### Exercise instructions
Reproduce every row below, switching "GUI agent" to "GUI assistant" wherever it occurs and leaving everything else untouched.

.....

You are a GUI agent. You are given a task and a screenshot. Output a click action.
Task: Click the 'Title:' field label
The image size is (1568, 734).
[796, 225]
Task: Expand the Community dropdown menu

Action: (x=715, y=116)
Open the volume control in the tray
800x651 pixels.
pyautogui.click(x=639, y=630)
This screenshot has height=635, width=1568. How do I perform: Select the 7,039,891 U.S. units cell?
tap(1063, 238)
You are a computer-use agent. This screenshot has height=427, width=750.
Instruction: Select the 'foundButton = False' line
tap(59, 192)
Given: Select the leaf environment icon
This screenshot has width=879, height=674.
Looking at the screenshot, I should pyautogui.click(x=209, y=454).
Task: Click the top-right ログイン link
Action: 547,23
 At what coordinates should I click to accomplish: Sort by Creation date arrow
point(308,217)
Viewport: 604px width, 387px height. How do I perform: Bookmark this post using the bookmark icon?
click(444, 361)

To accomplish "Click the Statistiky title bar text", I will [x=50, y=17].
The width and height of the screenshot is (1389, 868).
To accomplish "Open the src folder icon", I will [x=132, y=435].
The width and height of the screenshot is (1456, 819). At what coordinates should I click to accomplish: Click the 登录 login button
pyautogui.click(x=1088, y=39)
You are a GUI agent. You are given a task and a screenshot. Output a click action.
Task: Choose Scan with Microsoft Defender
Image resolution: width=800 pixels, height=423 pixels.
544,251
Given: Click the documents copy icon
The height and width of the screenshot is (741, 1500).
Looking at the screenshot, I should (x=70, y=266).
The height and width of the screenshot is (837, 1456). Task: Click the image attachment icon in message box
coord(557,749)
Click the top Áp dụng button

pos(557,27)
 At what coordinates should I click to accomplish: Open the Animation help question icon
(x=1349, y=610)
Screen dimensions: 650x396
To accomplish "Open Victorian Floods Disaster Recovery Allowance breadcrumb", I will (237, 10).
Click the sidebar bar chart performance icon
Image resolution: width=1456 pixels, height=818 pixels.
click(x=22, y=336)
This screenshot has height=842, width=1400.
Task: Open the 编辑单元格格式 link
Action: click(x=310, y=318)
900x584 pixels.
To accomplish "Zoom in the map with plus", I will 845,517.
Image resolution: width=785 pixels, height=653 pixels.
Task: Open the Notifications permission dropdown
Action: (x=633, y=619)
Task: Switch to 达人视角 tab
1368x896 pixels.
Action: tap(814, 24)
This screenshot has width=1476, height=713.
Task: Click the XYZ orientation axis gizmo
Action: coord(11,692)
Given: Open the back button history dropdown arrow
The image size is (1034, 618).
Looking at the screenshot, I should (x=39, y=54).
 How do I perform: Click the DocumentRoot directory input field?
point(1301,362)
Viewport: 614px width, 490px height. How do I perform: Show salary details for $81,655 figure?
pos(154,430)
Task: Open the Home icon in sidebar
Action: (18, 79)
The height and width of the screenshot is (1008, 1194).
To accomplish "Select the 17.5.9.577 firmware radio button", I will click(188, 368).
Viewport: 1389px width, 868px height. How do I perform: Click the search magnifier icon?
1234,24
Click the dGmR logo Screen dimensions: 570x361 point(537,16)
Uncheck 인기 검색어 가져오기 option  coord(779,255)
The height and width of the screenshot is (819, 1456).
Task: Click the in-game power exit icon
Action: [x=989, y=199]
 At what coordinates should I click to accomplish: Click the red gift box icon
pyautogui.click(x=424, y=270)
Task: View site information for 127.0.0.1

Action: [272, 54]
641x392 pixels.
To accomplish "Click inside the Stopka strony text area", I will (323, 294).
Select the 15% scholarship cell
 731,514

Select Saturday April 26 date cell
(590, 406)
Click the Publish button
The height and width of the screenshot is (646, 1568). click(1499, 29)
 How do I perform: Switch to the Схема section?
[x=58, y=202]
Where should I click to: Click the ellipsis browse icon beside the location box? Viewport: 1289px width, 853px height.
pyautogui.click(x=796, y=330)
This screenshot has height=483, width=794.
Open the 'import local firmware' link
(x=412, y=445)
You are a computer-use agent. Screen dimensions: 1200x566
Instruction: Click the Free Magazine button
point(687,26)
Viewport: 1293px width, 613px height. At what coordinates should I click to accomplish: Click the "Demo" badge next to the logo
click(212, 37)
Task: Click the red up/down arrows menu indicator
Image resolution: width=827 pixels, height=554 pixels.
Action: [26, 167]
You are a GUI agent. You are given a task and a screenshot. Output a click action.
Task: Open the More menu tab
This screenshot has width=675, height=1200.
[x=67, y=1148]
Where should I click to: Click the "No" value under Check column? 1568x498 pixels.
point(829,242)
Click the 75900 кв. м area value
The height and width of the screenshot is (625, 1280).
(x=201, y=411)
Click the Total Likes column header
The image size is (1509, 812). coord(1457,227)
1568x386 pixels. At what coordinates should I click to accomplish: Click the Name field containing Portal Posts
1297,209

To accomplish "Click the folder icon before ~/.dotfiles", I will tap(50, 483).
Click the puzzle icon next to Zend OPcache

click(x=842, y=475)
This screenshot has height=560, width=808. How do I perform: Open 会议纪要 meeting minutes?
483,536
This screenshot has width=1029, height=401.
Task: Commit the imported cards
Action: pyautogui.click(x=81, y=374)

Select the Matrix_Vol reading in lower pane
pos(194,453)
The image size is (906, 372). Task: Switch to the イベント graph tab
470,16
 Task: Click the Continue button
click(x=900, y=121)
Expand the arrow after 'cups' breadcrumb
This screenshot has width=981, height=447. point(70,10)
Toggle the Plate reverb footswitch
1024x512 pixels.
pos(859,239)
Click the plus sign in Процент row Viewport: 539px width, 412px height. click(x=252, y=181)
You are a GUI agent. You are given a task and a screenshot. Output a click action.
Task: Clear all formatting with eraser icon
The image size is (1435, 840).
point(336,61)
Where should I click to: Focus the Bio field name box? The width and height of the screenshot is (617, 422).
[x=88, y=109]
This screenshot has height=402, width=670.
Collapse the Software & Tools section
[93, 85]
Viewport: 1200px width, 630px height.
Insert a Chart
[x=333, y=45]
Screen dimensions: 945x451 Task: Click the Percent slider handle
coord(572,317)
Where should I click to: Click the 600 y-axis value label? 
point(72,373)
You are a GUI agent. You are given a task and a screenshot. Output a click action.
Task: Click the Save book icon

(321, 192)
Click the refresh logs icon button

.....

### Solution to the problem
You are a GUI assistant. You are given a task and a screenshot. Output a click action.
Task: Click the 'Title:' field label
The image size is (1568, 734).
[796, 225]
Task: Expand the Community dropdown menu

Action: (x=715, y=116)
Open the volume control in the tray
800x651 pixels.
pyautogui.click(x=639, y=630)
This screenshot has height=635, width=1568. How do I perform: Select the 7,039,891 U.S. units cell?
tap(1063, 238)
You are a computer-use agent. This screenshot has height=427, width=750.
Instruction: Select the 'foundButton = False' line
tap(59, 192)
Given: Select the leaf environment icon
This screenshot has width=879, height=674.
Looking at the screenshot, I should pyautogui.click(x=209, y=454).
Task: Click the top-right ログイン link
Action: 547,23
 At what coordinates should I click to accomplish: Sort by Creation date arrow
point(308,217)
Viewport: 604px width, 387px height. How do I perform: Bookmark this post using the bookmark icon?
click(444, 361)

To accomplish "Click the Statistiky title bar text", I will [x=50, y=17].
The width and height of the screenshot is (1389, 868).
To accomplish "Open the src folder icon", I will [x=132, y=435].
The width and height of the screenshot is (1456, 819). At what coordinates should I click to accomplish: Click the 登录 login button
pyautogui.click(x=1088, y=39)
You are a GUI assistant. You are given a task and a screenshot. Output a click action.
Task: Choose Scan with Microsoft Defender
Image resolution: width=800 pixels, height=423 pixels.
544,251
Given: Click the documents copy icon
The height and width of the screenshot is (741, 1500).
Looking at the screenshot, I should (x=70, y=266).
The height and width of the screenshot is (837, 1456). Task: Click the image attachment icon in message box
coord(557,749)
Click the top Áp dụng button

pos(557,27)
 At what coordinates should I click to accomplish: Open the Animation help question icon
(x=1349, y=610)
Screen dimensions: 650x396
To accomplish "Open Victorian Floods Disaster Recovery Allowance breadcrumb", I will (237, 10).
Click the sidebar bar chart performance icon
Image resolution: width=1456 pixels, height=818 pixels.
click(x=22, y=336)
This screenshot has height=842, width=1400.
Task: Open the 编辑单元格格式 link
Action: click(x=310, y=318)
900x584 pixels.
To accomplish "Zoom in the map with plus", I will 845,517.
Image resolution: width=785 pixels, height=653 pixels.
Task: Open the Notifications permission dropdown
Action: (x=633, y=619)
Task: Switch to 达人视角 tab
1368x896 pixels.
Action: tap(814, 24)
This screenshot has width=1476, height=713.
Task: Click the XYZ orientation axis gizmo
Action: coord(11,692)
Given: Open the back button history dropdown arrow
The image size is (1034, 618).
Looking at the screenshot, I should (x=39, y=54).
 How do I perform: Click the DocumentRoot directory input field?
point(1301,362)
Viewport: 614px width, 490px height. How do I perform: Show salary details for $81,655 figure?
pos(154,430)
Task: Open the Home icon in sidebar
Action: (18, 79)
The height and width of the screenshot is (1008, 1194).
To accomplish "Select the 17.5.9.577 firmware radio button", I will click(188, 368).
Viewport: 1389px width, 868px height. How do I perform: Click the search magnifier icon?
1234,24
Click the dGmR logo Screen dimensions: 570x361 point(537,16)
Uncheck 인기 검색어 가져오기 option  coord(779,255)
The height and width of the screenshot is (819, 1456).
Task: Click the in-game power exit icon
Action: [x=989, y=199]
 At what coordinates should I click to accomplish: Click the red gift box icon
pyautogui.click(x=424, y=270)
Task: View site information for 127.0.0.1

Action: [272, 54]
641x392 pixels.
To accomplish "Click inside the Stopka strony text area", I will (323, 294).
Select the 15% scholarship cell
 731,514

Select Saturday April 26 date cell
(590, 406)
Click the Publish button
The height and width of the screenshot is (646, 1568). click(1499, 29)
 How do I perform: Switch to the Схема section?
[x=58, y=202]
Where should I click to: Click the ellipsis browse icon beside the location box? Viewport: 1289px width, 853px height.
pyautogui.click(x=796, y=330)
This screenshot has height=483, width=794.
Open the 'import local firmware' link
(x=412, y=445)
You are a computer-use agent. Screen dimensions: 1200x566
Instruction: Click the Free Magazine button
point(687,26)
Viewport: 1293px width, 613px height. At what coordinates should I click to accomplish: Click the "Demo" badge next to the logo
click(212, 37)
Task: Click the red up/down arrows menu indicator
Image resolution: width=827 pixels, height=554 pixels.
Action: [26, 167]
You are a GUI assistant. You are given a task and a screenshot. Output a click action.
Task: Open the More menu tab
This screenshot has width=675, height=1200.
[x=67, y=1148]
Where should I click to: Click the "No" value under Check column? 1568x498 pixels.
point(829,242)
Click the 75900 кв. м area value
The height and width of the screenshot is (625, 1280).
(x=201, y=411)
Click the Total Likes column header
The image size is (1509, 812). coord(1457,227)
1568x386 pixels. At what coordinates should I click to accomplish: Click the Name field containing Portal Posts
1297,209

To accomplish "Click the folder icon before ~/.dotfiles", I will tap(50, 483).
Click the puzzle icon next to Zend OPcache

click(x=842, y=475)
This screenshot has height=560, width=808. How do I perform: Open 会议纪要 meeting minutes?
483,536
This screenshot has width=1029, height=401.
Task: Commit the imported cards
Action: pyautogui.click(x=81, y=374)

Select the Matrix_Vol reading in lower pane
pos(194,453)
The image size is (906, 372). Task: Switch to the イベント graph tab
470,16
 Task: Click the Continue button
click(x=900, y=121)
Expand the arrow after 'cups' breadcrumb
This screenshot has width=981, height=447. point(70,10)
Toggle the Plate reverb footswitch
1024x512 pixels.
pos(859,239)
Click the plus sign in Процент row Viewport: 539px width, 412px height. click(x=252, y=181)
You are a GUI assistant. You are given a task and a screenshot. Output a click action.
Task: Clear all formatting with eraser icon
The image size is (1435, 840).
point(336,61)
Where should I click to: Focus the Bio field name box? The width and height of the screenshot is (617, 422).
[x=88, y=109]
This screenshot has height=402, width=670.
Collapse the Software & Tools section
[93, 85]
Viewport: 1200px width, 630px height.
Insert a Chart
[x=333, y=45]
Screen dimensions: 945x451 Task: Click the Percent slider handle
coord(572,317)
Where should I click to: Click the 600 y-axis value label? 
point(72,373)
You are a GUI assistant. You are given a task and a screenshot. Output a click action.
Task: Click the Save book icon

(321, 192)
Click the refresh logs icon button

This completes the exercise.